The triviality of higher education

Christopher Ball Guardian, January 23, 2001

The dictionary defines trivial as "of little importance" and gives academic the meaning "of no practical importance or consequence". Academic is derived from the name of Plato's school of philosophy and the garden outside Athens where he taught. Trivial is derived from trivium, the lower division of the seven liberal arts, the curriculum of medieval university studies, comprising grammar, rhetoric and logic. Is it inevitable that the terminology of higher education should suffer this semantic deterioration over time? And, if so, why?

The reason why trivial took its extraordinary semantic dive is partly because the trivium was the undergraduate (elementary) curriculum studied before the more advanced quadrivium (arithmetic, geometry, astronomy and music); partly because the English language - and its speakers - regularly apply pejorative connotations to words denoting intellectual ability (sly, knowing, clever, cunning, crafty, ingenious, brainy, intellectual, etc.); and partly because Scholasticism., the system of medieval thought pursued in the universities, ultimately collapsed in the face of the new learning of the Renaissance, its own internal contradictions and its inability to connect to the reality of felt experience.

Does the modern deterioration of the meaning of academic signal that something rather similar is happening again? Is the curriculum of higher education "of academic interest only"?

This is certainly not true of science, technology or medicine, none of which can be accused of the weaknesses of scholasticism. But what about the rest of the curriculum - the social sciences (including education), the arts (including literature), history and so forth? Do they fully satisfy the twin criteria of relevance and rigour, by which universities must always measure themselves if they are to survive the ruthlessness of "the real world"?

We have learned that the "global university" needs five faculties: business, IT, health, education - and the rest.
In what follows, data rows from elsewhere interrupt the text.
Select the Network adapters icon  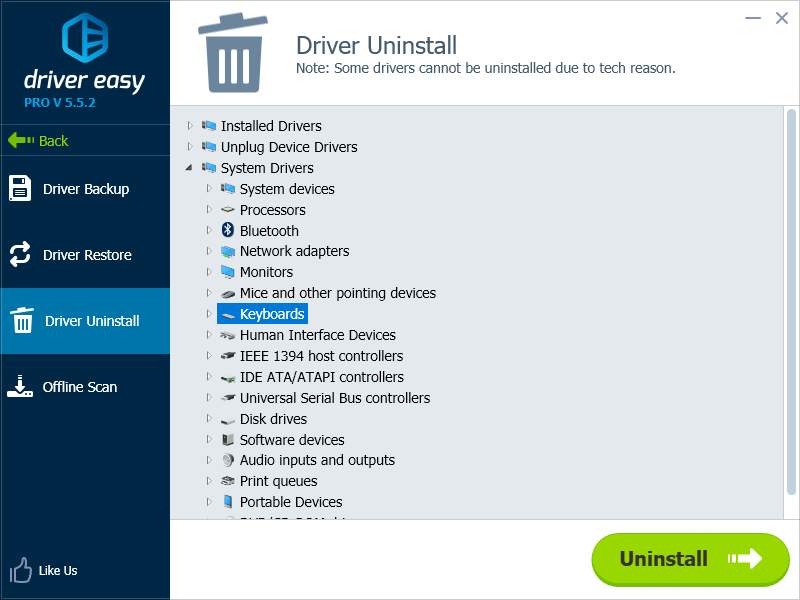(x=229, y=251)
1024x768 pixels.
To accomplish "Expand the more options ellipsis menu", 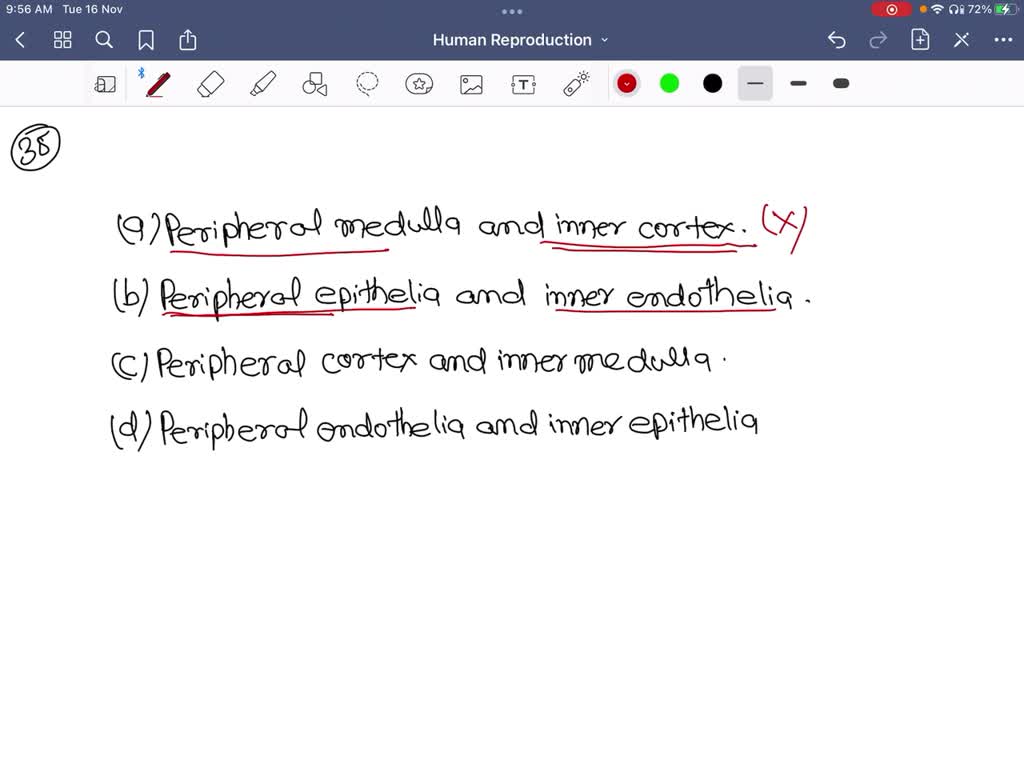I will [x=1003, y=40].
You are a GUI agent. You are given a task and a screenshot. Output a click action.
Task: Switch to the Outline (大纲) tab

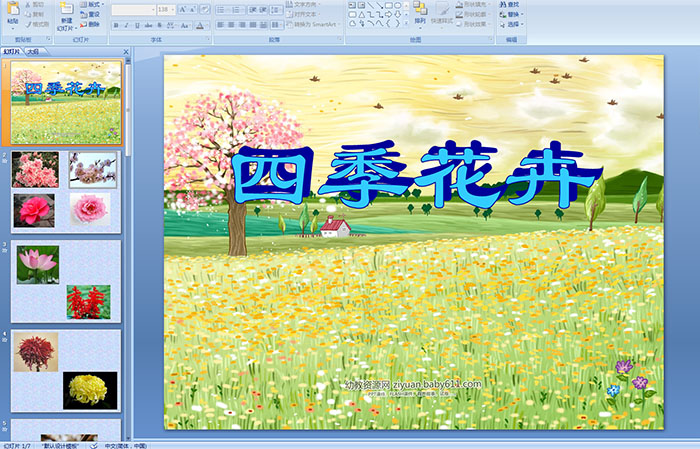(x=33, y=50)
Who should determine the curriculum of higher education, the teacher or the learner? (I wholly reject alternatives like the government or the employers.) I suppose the best answer will be a form of curriculum negotiated between the tutor and student. I suggest that at present the teachers have too much say, the learners too little.

(Don't confuse curriculum with qualifications, incidentally: the latter must be under the control of the professional academics, if they are to be valid and reliable.)

So here's my challenge to the global university of the 21st century - give people what they want and need. Reassert rigour and relevance. Beware of what may be merely academic, or even trivial. Reconnect with the real world before it is too late.